▸ The task: Starting at the first line of the items and ending at the line that contains "tap(563, 221)", both included, format each line as a row of a Markdown table with the columns No. and Entry, and leave out any blank lines.

▸ Listing:
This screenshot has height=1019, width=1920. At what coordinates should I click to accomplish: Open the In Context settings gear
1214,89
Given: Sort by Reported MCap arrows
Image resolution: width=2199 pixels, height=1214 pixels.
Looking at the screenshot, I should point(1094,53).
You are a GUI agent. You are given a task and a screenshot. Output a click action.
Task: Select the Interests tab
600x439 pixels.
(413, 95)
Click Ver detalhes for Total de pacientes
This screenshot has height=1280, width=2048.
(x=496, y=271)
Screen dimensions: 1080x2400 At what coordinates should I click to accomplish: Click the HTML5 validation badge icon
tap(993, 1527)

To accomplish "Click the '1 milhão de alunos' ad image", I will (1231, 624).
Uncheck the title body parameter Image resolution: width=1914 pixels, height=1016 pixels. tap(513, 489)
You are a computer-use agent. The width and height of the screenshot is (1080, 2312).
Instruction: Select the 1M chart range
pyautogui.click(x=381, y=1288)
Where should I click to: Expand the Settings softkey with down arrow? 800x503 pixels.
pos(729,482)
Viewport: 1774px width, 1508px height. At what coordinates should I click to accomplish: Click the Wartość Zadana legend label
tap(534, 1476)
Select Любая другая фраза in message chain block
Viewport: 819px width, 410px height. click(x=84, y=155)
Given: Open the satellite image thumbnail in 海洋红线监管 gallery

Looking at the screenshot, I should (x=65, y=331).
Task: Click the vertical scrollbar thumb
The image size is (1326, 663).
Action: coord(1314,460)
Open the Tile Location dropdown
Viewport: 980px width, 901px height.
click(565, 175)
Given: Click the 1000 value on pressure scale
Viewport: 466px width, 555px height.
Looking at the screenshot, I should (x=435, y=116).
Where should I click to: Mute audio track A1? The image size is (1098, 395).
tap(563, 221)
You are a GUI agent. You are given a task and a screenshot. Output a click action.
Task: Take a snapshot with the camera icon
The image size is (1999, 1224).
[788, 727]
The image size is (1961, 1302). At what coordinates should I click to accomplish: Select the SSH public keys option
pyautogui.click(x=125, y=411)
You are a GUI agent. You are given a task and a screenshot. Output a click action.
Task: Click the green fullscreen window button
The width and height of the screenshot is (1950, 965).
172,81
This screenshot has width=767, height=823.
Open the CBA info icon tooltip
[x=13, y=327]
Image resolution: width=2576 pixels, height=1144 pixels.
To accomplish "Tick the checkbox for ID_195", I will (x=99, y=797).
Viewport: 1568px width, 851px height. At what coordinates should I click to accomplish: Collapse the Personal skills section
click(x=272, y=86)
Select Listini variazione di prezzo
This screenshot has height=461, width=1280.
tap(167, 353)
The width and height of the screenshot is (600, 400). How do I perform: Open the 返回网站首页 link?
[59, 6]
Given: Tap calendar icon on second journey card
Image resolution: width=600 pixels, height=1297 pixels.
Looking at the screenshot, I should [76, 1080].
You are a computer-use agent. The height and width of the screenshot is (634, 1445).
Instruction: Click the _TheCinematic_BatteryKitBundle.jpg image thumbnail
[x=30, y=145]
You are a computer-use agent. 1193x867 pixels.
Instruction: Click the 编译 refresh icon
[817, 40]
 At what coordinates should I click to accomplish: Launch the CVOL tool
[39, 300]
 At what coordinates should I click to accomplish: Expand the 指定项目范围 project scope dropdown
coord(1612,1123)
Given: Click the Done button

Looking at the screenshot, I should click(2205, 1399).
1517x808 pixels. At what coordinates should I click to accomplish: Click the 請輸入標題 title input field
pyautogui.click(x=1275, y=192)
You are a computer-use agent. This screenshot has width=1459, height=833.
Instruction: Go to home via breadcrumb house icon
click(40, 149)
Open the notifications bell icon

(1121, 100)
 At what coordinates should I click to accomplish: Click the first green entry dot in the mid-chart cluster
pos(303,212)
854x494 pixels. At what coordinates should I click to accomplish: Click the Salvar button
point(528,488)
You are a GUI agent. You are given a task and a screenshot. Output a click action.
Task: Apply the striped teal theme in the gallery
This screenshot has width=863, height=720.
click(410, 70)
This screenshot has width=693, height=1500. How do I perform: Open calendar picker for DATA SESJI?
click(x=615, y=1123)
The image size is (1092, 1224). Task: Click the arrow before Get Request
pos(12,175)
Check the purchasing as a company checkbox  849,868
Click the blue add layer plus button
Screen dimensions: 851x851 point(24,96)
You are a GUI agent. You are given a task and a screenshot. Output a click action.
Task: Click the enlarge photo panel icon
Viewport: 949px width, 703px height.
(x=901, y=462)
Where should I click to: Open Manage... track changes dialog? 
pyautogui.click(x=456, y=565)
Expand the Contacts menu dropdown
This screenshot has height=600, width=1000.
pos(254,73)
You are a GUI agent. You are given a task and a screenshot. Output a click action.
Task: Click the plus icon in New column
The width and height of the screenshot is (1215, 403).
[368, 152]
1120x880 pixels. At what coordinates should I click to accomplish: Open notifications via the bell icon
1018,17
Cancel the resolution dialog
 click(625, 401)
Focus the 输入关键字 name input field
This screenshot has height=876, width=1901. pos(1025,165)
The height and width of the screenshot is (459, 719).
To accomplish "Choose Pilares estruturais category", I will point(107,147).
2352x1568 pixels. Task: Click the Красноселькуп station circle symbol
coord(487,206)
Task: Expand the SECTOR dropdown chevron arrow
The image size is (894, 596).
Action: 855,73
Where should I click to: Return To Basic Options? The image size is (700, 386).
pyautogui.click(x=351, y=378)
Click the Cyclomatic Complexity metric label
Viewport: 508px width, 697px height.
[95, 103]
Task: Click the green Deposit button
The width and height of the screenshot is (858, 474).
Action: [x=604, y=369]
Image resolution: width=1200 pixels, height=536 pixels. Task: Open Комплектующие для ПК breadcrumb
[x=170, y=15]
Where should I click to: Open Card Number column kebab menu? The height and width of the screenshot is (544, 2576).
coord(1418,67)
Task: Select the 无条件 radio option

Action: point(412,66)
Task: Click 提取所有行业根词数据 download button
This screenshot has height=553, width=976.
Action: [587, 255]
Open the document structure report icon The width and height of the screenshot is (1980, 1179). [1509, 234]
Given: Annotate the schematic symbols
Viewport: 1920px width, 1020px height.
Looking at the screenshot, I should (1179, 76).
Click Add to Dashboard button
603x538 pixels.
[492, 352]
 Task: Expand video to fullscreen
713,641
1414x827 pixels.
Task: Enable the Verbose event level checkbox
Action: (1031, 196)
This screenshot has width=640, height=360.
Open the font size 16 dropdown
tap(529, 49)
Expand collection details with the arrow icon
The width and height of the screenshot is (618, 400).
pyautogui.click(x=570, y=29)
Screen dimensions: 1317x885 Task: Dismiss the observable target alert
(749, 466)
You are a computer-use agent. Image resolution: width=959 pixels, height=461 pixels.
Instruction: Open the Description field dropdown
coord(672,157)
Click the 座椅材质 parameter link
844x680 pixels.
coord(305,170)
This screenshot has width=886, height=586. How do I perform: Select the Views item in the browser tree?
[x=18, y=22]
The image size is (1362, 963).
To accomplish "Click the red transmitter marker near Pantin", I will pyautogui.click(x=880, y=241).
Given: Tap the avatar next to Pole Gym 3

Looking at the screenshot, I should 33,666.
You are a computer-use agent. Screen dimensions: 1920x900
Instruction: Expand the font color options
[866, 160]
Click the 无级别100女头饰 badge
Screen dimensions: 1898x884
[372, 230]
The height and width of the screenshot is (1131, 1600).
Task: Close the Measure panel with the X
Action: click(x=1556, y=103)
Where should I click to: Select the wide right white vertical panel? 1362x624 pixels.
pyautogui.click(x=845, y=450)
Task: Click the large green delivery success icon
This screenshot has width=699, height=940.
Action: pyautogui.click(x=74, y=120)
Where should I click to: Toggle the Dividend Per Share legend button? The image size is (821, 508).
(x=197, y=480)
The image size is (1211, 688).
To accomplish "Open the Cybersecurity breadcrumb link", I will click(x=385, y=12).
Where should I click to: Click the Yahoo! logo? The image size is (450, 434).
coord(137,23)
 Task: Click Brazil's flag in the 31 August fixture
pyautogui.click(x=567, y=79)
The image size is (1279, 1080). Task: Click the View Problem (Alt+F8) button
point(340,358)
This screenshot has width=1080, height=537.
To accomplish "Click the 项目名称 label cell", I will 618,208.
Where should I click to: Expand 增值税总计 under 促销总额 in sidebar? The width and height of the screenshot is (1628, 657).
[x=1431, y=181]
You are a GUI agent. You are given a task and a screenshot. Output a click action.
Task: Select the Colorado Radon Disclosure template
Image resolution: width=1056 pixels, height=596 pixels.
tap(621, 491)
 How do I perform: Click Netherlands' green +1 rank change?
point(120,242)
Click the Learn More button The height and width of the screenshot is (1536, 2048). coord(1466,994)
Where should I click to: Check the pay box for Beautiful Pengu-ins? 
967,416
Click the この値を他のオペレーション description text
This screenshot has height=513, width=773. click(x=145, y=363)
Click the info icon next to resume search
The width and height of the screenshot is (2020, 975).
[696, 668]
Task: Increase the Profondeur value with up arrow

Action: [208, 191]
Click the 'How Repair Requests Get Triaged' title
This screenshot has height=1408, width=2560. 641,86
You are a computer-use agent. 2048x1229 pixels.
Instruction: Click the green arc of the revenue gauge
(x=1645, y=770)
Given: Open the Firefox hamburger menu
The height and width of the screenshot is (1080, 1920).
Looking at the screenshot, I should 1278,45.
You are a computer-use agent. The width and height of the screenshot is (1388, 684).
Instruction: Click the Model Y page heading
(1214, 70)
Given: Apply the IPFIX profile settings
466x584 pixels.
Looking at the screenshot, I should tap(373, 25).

▸ Exercise answer:
| No. | Entry |
|---|---|
| 1 | This screenshot has height=1019, width=1920. At what coordinates should I click to accomplish: Open the In Context settings gear |
| 2 | 1214,89 |
| 3 | Given: Sort by Reported MCap arrows |
| 4 | Image resolution: width=2199 pixels, height=1214 pixels. |
| 5 | Looking at the screenshot, I should point(1094,53). |
| 6 | You are a GUI agent. You are given a task and a screenshot. Output a click action. |
| 7 | Task: Select the Interests tab |
| 8 | 600x439 pixels. |
| 9 | (413, 95) |
| 10 | Click Ver detalhes for Total de pacientes |
| 11 | This screenshot has height=1280, width=2048. |
| 12 | (x=496, y=271) |
| 13 | Screen dimensions: 1080x2400 At what coordinates should I click to accomplish: Click the HTML5 validation badge icon |
| 14 | tap(993, 1527) |
| 15 | To accomplish "Click the '1 milhão de alunos' ad image", I will (1231, 624). |
| 16 | Uncheck the title body parameter Image resolution: width=1914 pixels, height=1016 pixels. tap(513, 489) |
| 17 | You are a computer-use agent. The width and height of the screenshot is (1080, 2312). |
| 18 | Instruction: Select the 1M chart range |
| 19 | pyautogui.click(x=381, y=1288) |
| 20 | Where should I click to: Expand the Settings softkey with down arrow? 800x503 pixels. |
| 21 | pos(729,482) |
| 22 | Viewport: 1774px width, 1508px height. At what coordinates should I click to accomplish: Click the Wartość Zadana legend label |
| 23 | tap(534, 1476) |
| 24 | Select Любая другая фраза in message chain block |
| 25 | Viewport: 819px width, 410px height. click(x=84, y=155) |
| 26 | Given: Open the satellite image thumbnail in 海洋红线监管 gallery |
| 27 | Looking at the screenshot, I should (x=65, y=331). |
| 28 | Task: Click the vertical scrollbar thumb |
| 29 | The image size is (1326, 663). |
| 30 | Action: coord(1314,460) |
| 31 | Open the Tile Location dropdown |
| 32 | Viewport: 980px width, 901px height. |
| 33 | click(565, 175) |
| 34 | Given: Click the 1000 value on pressure scale |
| 35 | Viewport: 466px width, 555px height. |
| 36 | Looking at the screenshot, I should (x=435, y=116). |
| 37 | Where should I click to: Mute audio track A1? The image size is (1098, 395). |
| 38 | tap(563, 221) |